During this period, countless researchers have confirmed the feasibility of artificial intelligence in the field of education. Chen et al. [25] accelerated an intelligent bibliometrics-driven literature analysis by leveraging deep learning for automatic literature screening. By using artificial intelligence to empower education and obtain a new learning model, Chiu et al. [26] launched a deep-learning-based art learning system to help increase students’ art appreciation and creativity. Lin et al. [27] developed learners’ complex professional skills by using a virtual reality inversion learning method. This interactive simulation technology enables learners to demonstrate higher learning motivation and self-efficacy. In addition, Zhu et al. [28] proposed a high-resolution detail-recovering image-deraining network to effectively increase the quality of deraining images. The above research showed the feasibility of using AI to empower education, and it inspired us to use artificial intelligence to intervene in the fusion of Thangka styles and empower art education.

PROVIDED RECORDS →

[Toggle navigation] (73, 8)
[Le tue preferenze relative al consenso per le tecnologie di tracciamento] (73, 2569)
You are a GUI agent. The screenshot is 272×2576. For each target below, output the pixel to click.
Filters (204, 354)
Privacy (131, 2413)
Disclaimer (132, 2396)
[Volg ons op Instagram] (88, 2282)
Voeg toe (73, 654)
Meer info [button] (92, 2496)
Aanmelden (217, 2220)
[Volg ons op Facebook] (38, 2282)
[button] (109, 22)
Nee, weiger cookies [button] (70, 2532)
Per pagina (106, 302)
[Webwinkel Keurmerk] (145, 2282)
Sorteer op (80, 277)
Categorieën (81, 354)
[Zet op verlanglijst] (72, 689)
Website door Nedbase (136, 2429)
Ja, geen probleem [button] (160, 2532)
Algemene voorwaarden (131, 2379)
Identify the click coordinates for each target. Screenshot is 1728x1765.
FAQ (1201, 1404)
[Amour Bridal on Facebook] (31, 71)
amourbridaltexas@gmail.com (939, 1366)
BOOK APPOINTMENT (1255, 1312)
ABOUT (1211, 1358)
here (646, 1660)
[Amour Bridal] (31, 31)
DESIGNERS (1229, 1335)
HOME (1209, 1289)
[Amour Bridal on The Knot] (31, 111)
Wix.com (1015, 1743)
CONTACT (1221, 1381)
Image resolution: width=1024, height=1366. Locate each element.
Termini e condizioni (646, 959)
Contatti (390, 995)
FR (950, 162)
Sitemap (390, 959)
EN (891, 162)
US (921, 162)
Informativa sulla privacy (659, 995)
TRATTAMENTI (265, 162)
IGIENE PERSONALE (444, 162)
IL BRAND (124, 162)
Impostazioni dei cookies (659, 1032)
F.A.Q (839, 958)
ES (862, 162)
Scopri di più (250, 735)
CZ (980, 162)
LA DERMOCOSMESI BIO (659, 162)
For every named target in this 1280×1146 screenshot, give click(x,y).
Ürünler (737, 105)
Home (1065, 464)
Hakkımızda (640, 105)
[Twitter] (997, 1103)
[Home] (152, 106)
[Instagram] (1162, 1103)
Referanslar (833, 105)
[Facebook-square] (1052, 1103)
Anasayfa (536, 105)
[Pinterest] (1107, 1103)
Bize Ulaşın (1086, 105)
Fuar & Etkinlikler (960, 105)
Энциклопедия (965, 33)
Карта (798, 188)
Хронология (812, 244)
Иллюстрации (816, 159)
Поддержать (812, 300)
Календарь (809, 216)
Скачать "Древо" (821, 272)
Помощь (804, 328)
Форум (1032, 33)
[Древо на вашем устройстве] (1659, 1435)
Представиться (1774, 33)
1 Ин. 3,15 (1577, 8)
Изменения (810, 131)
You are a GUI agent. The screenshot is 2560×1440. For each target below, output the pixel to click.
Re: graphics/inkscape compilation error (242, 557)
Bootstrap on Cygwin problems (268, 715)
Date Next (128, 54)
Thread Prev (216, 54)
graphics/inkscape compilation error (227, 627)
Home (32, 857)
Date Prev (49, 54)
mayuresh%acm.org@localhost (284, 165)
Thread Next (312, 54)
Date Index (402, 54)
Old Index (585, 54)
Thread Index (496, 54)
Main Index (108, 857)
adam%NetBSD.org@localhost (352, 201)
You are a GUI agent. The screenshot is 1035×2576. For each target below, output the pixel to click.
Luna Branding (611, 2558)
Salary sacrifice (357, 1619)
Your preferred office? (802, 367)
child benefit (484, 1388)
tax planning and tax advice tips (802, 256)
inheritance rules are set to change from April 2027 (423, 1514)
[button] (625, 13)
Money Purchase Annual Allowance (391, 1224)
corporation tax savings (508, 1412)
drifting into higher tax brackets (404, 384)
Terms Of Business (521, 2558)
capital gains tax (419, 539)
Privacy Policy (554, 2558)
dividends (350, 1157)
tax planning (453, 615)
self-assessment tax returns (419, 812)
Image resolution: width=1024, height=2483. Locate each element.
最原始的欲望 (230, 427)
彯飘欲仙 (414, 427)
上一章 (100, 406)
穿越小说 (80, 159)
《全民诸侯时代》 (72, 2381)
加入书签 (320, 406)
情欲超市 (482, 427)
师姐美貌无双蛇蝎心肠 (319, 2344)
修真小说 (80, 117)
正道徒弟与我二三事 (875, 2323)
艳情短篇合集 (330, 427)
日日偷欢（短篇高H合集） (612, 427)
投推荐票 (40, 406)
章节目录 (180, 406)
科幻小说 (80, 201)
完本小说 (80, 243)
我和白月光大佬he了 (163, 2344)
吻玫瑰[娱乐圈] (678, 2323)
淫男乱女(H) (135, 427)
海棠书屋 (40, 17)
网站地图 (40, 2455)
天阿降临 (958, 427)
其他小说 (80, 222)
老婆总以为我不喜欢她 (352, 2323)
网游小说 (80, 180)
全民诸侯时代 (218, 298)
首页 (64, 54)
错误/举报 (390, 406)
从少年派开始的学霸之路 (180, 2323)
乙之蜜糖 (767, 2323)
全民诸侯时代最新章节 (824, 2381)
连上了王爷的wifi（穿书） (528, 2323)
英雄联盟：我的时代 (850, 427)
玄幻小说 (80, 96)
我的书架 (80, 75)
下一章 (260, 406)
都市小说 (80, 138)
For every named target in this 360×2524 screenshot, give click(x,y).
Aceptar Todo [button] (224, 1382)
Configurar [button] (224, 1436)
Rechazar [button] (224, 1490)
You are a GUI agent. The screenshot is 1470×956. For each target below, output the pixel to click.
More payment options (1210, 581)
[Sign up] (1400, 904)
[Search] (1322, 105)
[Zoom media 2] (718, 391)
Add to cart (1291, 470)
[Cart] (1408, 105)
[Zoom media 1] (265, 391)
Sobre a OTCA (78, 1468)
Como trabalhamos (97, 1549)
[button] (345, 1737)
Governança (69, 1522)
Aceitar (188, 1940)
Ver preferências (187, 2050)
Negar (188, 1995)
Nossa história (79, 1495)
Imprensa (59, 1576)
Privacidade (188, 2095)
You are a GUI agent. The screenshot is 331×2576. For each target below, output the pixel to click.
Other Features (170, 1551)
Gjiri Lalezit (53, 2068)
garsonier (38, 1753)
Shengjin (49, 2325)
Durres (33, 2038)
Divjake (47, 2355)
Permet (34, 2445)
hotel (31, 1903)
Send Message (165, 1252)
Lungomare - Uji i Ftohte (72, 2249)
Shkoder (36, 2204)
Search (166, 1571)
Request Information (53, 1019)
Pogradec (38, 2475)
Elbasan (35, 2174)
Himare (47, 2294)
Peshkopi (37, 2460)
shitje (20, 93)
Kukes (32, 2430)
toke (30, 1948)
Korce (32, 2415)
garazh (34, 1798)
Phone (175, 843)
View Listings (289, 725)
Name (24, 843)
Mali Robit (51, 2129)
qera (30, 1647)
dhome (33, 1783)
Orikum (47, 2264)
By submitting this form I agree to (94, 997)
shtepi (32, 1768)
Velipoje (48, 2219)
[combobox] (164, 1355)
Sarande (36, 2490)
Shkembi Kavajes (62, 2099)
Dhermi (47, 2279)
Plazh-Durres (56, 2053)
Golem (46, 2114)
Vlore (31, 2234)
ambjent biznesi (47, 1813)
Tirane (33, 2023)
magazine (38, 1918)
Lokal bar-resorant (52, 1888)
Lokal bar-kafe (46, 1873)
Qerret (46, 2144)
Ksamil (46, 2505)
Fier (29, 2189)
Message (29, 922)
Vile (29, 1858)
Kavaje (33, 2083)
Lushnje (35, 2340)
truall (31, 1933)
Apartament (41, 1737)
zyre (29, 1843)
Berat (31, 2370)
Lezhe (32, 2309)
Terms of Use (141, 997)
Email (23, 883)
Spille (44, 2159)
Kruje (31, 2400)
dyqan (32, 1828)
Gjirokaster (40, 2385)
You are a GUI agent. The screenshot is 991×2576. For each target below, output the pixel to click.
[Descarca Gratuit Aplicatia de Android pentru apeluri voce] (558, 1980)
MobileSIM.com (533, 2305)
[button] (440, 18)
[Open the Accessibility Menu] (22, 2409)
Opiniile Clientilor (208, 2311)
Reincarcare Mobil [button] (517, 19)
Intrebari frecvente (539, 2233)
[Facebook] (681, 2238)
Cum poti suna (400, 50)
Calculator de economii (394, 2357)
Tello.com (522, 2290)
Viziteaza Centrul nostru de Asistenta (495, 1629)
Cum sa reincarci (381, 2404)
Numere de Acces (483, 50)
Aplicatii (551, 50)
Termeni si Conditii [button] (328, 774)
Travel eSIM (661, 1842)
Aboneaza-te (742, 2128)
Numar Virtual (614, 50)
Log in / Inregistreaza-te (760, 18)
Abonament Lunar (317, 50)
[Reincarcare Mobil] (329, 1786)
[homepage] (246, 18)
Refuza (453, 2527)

STATED PROBLEM 1 →
Answer these questions using the passage on AI in education above the rows.
(a) What system did Chiu et al. launch?
(b) Which method did Lin et al. use to develop learners' complex professional skills?
(c) What did Zhu et al. propose?
STATED PROBLEM 2 →
Recast the paragraph beginning "During this period" from the passage on AI in education as a brief list that keeps its main facts.
STATED PROBLEM 3 →
Continue the passage on AI in education from the point where it ends.

EXERCISE RESULT 1 →
(a) A deep-learning-based art learning system to help increase students' art appreciation and creativity.
(b) A virtual reality inversion learning method.
(c) A high-resolution detail-recovering image-deraining network to increase the quality of deraining images.

EXERCISE RESULT 2 →
- Many researchers have confirmed that artificial intelligence is feasible in education.
- Chen et al. used deep learning for automatic literature screening to accelerate bibliometrics-driven literature analysis.
- Chiu et al. launched a deep-learning-based art learning system to raise students' art appreciation and creativity.
- Lin et al. used a virtual reality inversion learning method to develop complex professional skills, with learners showing higher motivation and self-efficacy.
- Zhu et al. proposed a high-resolution detail-recovering image-deraining network that improves the quality of deraining images.
- This research inspired the use of AI to intervene in the fusion of Thangka styles and empower art education.

EXERCISE RESULT 3 →
The fusion of Thangka styles is a specific form of style fusion. Realistic picture effects can only be produced by the accurate semantic analysis of Thangka style characteristics. The authors of several previous works have addressed the challenge of extracting and representing Thangka style features. Ma et al. [29] constructed a small dataset called Chomo Yarlung Tibet version 1, which consisted of images of Tibet Thangkas. Additionally, the dataset was semantically annotated using a deep learning model. Zhang et al. [30] proposed the use of parametric modeling to generate mandala Thangka patterns, which solved the time-consuming and labor-intensive problem of drawing mandalas. Qian et al. [31] proposed a method based on least squares curve fitting to express image contour features. This method solved the problem of extracting and expressing the features of the Thangka Buddha headdress. Liu L et al. [32] proposed a method to repair the damaged images by using similar blocks adjacent to the damaged area of the image. Hu et al. [33] proposed a reference-free quality assessment method, which addresses the quality assessment problem of rendered Thangka images. The authors of the above work focused on studying the characteristics of a single style, which laid the foundation for the fusion of multiple styles.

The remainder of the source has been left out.